===== INPUT DATA

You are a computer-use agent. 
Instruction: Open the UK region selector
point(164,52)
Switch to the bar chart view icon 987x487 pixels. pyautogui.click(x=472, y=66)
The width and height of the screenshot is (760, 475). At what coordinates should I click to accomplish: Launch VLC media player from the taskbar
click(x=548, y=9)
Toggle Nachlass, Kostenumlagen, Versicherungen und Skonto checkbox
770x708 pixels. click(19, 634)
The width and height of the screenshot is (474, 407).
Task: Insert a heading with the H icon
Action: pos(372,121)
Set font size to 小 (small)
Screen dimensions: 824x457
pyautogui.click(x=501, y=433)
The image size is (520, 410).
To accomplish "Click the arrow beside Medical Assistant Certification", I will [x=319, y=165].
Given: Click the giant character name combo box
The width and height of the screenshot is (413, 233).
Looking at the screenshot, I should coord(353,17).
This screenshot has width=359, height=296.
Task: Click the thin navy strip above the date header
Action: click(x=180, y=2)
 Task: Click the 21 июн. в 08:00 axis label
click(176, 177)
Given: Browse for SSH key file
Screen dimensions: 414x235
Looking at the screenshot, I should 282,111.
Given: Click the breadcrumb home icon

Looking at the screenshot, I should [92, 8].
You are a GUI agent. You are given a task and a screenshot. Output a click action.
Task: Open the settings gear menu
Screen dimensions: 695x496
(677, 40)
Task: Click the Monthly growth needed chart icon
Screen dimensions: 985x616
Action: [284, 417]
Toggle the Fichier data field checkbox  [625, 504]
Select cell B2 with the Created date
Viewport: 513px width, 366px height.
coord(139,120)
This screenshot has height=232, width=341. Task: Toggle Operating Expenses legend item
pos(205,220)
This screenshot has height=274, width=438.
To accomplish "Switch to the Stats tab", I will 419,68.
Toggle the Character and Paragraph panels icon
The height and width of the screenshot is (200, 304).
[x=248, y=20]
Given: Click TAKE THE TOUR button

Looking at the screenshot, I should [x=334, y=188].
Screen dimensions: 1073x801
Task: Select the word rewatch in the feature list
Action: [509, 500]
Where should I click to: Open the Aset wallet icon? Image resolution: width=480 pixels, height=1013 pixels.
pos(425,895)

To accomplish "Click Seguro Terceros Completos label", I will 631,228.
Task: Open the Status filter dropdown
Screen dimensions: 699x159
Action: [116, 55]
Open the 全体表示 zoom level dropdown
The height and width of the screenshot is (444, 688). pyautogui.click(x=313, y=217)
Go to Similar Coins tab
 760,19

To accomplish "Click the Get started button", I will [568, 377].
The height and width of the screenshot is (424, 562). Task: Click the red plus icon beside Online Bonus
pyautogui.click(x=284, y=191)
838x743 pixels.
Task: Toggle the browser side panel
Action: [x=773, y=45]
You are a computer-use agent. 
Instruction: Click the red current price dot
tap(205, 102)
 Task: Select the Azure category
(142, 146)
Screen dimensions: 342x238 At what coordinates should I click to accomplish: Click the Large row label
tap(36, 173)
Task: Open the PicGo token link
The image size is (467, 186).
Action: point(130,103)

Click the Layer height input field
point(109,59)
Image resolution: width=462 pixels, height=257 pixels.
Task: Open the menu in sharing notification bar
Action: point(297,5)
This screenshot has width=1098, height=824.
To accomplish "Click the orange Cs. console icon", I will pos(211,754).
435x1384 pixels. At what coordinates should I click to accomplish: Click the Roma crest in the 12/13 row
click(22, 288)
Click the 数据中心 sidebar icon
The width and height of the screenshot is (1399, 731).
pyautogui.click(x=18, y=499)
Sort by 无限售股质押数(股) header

==========

→ **WORK INSTRUCTIONS**
Give back the records above exactly, limited to the lines between the one holding "Screen dimensions: 414x235" and the one holding "Toggle the Character", inclusive.

→ **EXERCISE RESPONSE**
Screen dimensions: 414x235
Looking at the screenshot, I should 282,111.
Given: Click the breadcrumb home icon

Looking at the screenshot, I should [92, 8].
You are a GUI agent. You are given a task and a screenshot. Output a click action.
Task: Open the settings gear menu
Screen dimensions: 695x496
(677, 40)
Task: Click the Monthly growth needed chart icon
Screen dimensions: 985x616
Action: [284, 417]
Toggle the Fichier data field checkbox  [625, 504]
Select cell B2 with the Created date
Viewport: 513px width, 366px height.
coord(139,120)
This screenshot has height=232, width=341. Task: Toggle Operating Expenses legend item
pos(205,220)
This screenshot has height=274, width=438.
To accomplish "Switch to the Stats tab", I will 419,68.
Toggle the Character and Paragraph panels icon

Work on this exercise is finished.